Enfin, il convient de noter que le sommet de la Semaine de l’énergie en Asie centrale et en Mongolie aura lieu à Astana les 19 et 20 septembre. Parmi les intervenants prévus figurent le vice-ministre de l’Énergie Erlan Akkenjenov, la vice-ministre des Affaires étrangères Nazira Nurbayeva et le vice-président de Kazakh Invest Zhandos Temirgali, parmi des responsables gouvernementaux régionaux et extra-régionaux, des experts et des représentants de l’industrie. Par conséquent, de nouveaux détails concernant les projets énergétiques du Kazakhstan pourraient être annoncés prochainement.

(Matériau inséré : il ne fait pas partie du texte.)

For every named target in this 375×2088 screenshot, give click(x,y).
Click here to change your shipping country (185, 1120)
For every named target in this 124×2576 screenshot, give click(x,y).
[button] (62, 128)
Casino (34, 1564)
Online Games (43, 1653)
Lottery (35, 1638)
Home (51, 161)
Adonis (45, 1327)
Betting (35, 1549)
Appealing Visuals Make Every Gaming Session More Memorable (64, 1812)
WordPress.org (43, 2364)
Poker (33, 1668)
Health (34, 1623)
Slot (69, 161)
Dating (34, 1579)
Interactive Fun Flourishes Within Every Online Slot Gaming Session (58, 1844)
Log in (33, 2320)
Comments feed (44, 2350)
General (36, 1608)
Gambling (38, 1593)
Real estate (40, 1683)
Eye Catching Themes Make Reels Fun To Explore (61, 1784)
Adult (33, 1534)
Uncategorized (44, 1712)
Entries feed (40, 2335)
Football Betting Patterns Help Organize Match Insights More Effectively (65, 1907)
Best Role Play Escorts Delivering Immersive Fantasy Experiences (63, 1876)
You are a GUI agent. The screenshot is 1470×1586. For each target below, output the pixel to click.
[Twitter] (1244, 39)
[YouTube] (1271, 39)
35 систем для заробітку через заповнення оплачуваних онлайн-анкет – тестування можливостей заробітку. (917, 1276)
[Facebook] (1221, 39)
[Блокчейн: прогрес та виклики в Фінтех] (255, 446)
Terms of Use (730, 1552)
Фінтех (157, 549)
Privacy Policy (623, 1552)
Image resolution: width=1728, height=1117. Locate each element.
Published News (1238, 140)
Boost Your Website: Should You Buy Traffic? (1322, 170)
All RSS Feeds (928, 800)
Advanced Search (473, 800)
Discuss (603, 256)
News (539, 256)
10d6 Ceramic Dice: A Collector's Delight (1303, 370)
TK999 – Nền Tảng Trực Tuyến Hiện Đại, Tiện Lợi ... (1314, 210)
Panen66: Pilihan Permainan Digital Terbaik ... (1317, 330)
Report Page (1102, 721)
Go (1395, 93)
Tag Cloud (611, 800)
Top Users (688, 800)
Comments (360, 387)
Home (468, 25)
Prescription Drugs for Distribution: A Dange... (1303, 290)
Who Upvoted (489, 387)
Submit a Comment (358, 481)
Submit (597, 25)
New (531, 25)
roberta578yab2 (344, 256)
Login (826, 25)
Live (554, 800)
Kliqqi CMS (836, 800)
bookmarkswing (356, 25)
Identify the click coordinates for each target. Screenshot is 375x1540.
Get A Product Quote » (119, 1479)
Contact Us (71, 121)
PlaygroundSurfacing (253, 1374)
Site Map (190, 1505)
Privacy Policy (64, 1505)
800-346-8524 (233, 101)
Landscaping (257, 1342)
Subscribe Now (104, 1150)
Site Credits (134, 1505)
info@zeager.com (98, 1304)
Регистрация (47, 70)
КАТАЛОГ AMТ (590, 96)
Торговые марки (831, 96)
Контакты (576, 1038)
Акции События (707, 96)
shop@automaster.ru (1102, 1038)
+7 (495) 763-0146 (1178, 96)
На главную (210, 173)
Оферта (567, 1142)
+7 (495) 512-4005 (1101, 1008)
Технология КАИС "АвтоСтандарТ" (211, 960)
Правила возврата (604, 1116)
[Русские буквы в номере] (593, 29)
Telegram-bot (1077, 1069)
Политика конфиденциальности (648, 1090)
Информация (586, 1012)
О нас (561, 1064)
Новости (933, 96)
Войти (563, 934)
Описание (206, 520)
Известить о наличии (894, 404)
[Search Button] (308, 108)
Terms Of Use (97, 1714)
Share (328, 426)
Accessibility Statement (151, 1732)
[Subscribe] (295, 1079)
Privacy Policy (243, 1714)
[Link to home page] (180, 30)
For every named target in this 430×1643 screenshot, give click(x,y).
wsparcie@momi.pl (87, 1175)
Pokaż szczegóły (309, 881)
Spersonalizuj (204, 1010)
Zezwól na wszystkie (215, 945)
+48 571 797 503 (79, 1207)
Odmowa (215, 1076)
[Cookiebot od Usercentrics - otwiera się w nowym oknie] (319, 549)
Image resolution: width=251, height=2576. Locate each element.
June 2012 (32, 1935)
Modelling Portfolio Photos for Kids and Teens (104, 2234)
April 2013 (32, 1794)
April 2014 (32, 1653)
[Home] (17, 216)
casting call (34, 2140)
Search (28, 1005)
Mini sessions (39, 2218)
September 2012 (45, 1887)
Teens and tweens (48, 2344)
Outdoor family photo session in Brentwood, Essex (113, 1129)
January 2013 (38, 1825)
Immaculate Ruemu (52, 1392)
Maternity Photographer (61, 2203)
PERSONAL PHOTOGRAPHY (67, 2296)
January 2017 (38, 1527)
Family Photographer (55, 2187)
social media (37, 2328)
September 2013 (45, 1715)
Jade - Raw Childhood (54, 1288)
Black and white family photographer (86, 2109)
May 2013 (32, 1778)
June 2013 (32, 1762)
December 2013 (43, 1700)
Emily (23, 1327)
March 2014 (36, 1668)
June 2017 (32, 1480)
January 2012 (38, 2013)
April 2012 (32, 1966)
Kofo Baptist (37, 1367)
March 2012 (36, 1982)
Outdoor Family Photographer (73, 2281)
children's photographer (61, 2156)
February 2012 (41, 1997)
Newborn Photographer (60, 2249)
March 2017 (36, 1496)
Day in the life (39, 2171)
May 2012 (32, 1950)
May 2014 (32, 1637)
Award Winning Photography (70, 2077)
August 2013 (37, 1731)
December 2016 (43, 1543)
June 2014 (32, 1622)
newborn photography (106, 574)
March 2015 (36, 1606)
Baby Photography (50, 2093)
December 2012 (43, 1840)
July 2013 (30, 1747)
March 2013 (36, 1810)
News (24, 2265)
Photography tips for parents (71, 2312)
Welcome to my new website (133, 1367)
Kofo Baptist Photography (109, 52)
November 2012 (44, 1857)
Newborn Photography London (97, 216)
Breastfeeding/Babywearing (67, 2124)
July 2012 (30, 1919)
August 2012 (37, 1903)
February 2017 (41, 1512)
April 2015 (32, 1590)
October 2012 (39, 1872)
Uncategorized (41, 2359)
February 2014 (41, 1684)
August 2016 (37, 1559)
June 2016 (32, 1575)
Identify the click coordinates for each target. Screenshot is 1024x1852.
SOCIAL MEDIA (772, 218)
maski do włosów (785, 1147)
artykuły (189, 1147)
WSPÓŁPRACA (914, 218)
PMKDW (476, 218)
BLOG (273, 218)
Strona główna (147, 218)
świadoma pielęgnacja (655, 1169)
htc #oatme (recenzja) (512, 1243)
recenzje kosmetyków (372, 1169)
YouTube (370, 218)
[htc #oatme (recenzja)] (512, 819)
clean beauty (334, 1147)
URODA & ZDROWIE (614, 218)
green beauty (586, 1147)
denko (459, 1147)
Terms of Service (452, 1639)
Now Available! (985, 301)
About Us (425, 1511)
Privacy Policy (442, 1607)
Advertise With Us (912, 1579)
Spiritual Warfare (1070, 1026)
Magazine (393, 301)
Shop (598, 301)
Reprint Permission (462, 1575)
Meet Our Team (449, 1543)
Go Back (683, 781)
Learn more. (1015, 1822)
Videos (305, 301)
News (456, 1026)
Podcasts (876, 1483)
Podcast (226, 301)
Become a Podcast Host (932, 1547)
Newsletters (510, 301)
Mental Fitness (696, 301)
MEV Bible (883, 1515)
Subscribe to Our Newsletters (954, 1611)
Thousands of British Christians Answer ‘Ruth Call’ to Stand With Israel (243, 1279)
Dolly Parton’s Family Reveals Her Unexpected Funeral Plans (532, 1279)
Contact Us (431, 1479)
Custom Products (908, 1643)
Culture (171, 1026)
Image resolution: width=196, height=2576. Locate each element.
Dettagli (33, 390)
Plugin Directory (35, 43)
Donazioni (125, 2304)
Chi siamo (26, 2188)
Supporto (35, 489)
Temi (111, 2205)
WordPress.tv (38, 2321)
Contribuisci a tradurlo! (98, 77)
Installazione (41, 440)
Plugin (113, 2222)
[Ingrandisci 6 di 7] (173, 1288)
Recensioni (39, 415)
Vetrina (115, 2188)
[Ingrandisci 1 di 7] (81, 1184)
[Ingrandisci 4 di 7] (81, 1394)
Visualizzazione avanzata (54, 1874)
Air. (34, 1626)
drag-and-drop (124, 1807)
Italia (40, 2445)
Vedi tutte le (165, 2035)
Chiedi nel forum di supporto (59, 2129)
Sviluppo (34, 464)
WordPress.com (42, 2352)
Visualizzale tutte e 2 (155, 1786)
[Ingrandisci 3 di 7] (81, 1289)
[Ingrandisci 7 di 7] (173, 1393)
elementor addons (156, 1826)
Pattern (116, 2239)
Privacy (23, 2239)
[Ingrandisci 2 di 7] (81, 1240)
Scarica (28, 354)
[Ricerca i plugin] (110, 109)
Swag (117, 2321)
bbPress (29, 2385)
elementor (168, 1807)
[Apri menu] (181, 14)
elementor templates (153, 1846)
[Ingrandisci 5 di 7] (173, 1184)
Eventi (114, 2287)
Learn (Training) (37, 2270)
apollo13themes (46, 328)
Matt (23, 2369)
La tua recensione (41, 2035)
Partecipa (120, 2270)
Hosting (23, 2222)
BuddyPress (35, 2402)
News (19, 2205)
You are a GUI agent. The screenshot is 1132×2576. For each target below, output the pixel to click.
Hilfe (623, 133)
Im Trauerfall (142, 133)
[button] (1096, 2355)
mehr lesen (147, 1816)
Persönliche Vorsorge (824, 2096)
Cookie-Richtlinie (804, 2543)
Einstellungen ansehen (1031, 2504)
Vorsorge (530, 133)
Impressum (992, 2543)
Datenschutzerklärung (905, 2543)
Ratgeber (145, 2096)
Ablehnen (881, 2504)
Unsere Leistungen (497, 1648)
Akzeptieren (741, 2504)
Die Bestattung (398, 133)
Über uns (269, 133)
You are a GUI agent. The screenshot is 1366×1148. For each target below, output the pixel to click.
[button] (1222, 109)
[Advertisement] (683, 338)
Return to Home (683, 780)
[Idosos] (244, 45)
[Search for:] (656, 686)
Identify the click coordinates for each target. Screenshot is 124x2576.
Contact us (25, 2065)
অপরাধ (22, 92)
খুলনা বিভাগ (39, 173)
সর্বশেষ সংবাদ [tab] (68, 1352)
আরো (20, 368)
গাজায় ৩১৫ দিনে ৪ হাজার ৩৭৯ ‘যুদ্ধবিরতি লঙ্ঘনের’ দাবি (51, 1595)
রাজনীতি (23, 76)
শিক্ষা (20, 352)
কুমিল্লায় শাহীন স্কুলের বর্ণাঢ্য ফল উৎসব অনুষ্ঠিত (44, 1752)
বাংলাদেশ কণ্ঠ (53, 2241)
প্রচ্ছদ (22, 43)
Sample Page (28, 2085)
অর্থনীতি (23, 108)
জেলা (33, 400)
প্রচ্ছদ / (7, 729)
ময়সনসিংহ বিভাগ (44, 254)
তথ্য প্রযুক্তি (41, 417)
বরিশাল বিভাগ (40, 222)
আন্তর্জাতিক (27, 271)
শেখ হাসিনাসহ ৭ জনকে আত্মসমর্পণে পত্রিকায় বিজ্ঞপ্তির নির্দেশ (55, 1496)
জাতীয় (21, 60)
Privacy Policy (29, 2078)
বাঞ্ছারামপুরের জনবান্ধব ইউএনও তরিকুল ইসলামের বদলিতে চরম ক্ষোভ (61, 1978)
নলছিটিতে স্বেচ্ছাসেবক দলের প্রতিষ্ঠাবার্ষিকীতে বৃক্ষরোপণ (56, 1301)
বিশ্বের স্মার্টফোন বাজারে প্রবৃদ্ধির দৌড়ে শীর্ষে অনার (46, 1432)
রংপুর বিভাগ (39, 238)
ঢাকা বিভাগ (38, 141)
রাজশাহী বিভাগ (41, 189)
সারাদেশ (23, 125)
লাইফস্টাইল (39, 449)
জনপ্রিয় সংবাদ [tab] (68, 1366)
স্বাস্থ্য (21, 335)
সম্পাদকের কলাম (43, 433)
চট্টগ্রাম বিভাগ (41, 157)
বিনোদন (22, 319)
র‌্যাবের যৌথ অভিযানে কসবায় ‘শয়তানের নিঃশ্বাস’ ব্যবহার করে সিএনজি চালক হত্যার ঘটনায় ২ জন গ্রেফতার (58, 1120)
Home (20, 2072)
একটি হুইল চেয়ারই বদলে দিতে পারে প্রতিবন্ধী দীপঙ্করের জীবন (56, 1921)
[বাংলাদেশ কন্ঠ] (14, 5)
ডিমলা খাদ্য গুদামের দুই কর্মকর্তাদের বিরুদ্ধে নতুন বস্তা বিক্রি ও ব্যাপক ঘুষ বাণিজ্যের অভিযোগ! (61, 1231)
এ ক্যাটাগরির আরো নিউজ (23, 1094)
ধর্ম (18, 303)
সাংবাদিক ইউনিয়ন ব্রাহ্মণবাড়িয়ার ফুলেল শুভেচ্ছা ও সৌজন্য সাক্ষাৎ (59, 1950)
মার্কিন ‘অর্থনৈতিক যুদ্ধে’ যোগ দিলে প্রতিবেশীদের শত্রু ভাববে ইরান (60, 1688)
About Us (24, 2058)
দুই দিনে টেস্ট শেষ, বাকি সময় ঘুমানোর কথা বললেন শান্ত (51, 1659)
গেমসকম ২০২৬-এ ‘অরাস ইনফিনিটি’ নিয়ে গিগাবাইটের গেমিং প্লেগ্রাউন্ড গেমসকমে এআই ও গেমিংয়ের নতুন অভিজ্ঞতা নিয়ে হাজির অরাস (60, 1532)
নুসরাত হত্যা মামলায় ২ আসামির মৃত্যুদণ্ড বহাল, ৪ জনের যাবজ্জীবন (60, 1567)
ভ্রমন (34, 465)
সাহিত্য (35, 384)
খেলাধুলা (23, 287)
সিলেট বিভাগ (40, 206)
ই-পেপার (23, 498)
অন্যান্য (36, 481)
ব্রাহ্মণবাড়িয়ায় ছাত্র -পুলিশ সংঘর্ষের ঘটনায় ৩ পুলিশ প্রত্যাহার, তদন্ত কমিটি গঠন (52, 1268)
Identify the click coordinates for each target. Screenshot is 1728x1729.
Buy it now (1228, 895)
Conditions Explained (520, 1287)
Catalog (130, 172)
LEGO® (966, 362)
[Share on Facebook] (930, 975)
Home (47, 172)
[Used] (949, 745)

Le discours du président Tokaïev du 1er septembre a abordé diverses questions ; les domaines critiques pour Astana sont la protection des ressources en eau, la promotion de l’énergie verte et l’étude de l’énergie nucléaire. La sécurité de l’eau, la protection de l’environnement et la lutte contre le changement climatique, ainsi que l’indépendance énergétique continuent de représenter certaines des questions déterminantes du 21St siècle pour les pays du monde entier.
Wilder Alejandro Sánchez est président de Stratégies du deuxième étageune société de conseil basée à Washington, DC. Il est un analyste qui surveille les questions de défense et de sécurité, géopolitiques et commerciales dans l’hémisphère occidental, en Europe de l’Est et en Asie centrale.